Material provided:
......

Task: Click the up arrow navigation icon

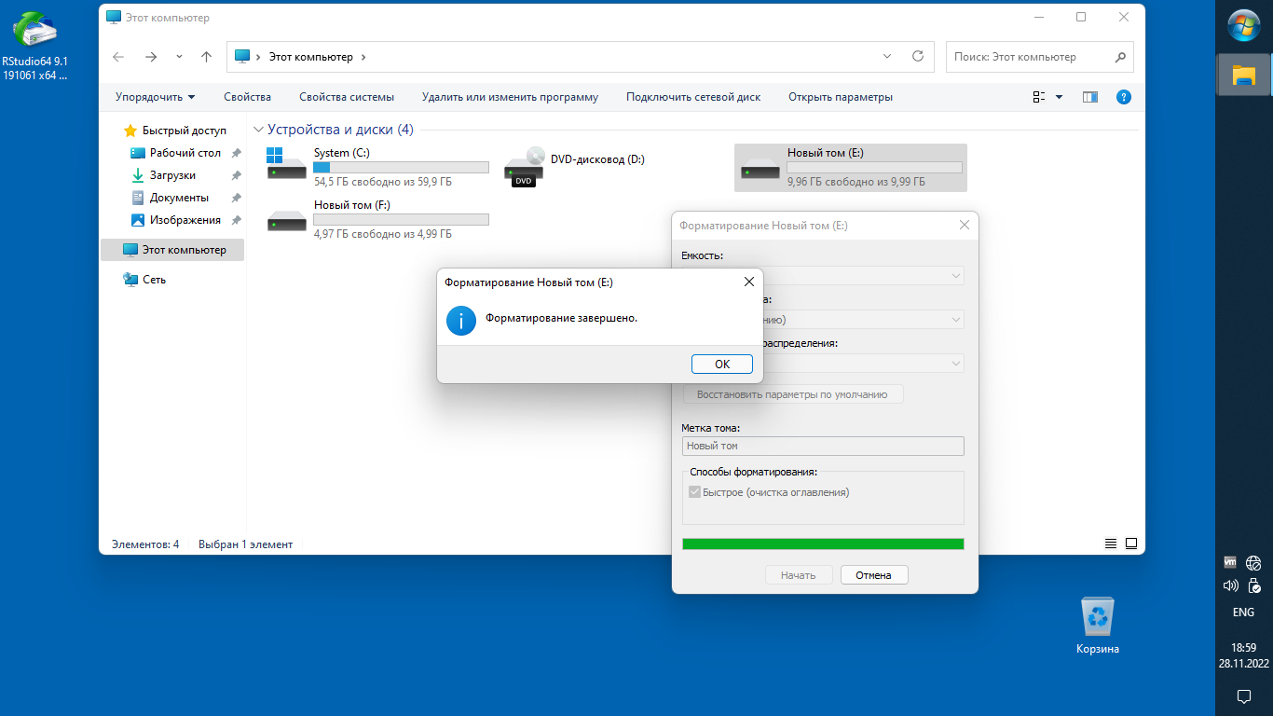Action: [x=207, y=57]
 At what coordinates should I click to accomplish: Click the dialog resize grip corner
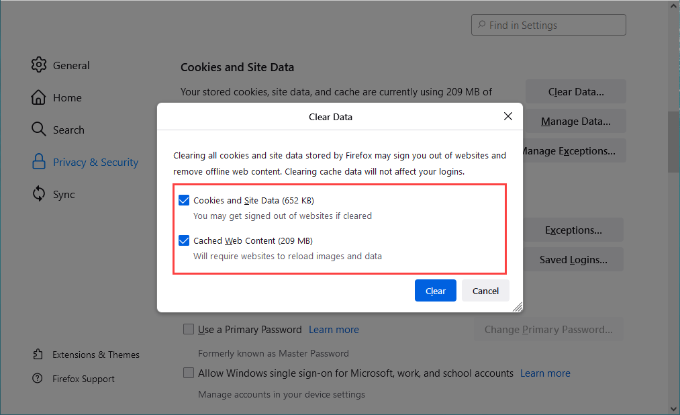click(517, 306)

......

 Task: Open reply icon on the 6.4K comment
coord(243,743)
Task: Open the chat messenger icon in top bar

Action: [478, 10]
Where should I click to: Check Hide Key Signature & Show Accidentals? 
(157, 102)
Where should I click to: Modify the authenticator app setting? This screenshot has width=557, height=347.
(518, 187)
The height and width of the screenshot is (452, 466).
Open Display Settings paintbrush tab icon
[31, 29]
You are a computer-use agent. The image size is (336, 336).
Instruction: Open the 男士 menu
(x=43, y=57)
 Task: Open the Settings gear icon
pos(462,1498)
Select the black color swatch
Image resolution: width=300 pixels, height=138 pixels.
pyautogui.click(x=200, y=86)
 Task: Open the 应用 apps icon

......

Task objective: I'd like the lines above from the one with "Where should I click to: Modify" up to and including the one with "Task: Open the 应用 apps icon" copied exactly, with no other lines.

Your response:
Where should I click to: Modify the authenticator app setting? This screenshot has width=557, height=347.
(518, 187)
The height and width of the screenshot is (452, 466).
Open Display Settings paintbrush tab icon
[31, 29]
You are a computer-use agent. The image size is (336, 336).
Instruction: Open the 男士 menu
(x=43, y=57)
 Task: Open the Settings gear icon
pos(462,1498)
Select the black color swatch
Image resolution: width=300 pixels, height=138 pixels.
pyautogui.click(x=200, y=86)
 Task: Open the 应用 apps icon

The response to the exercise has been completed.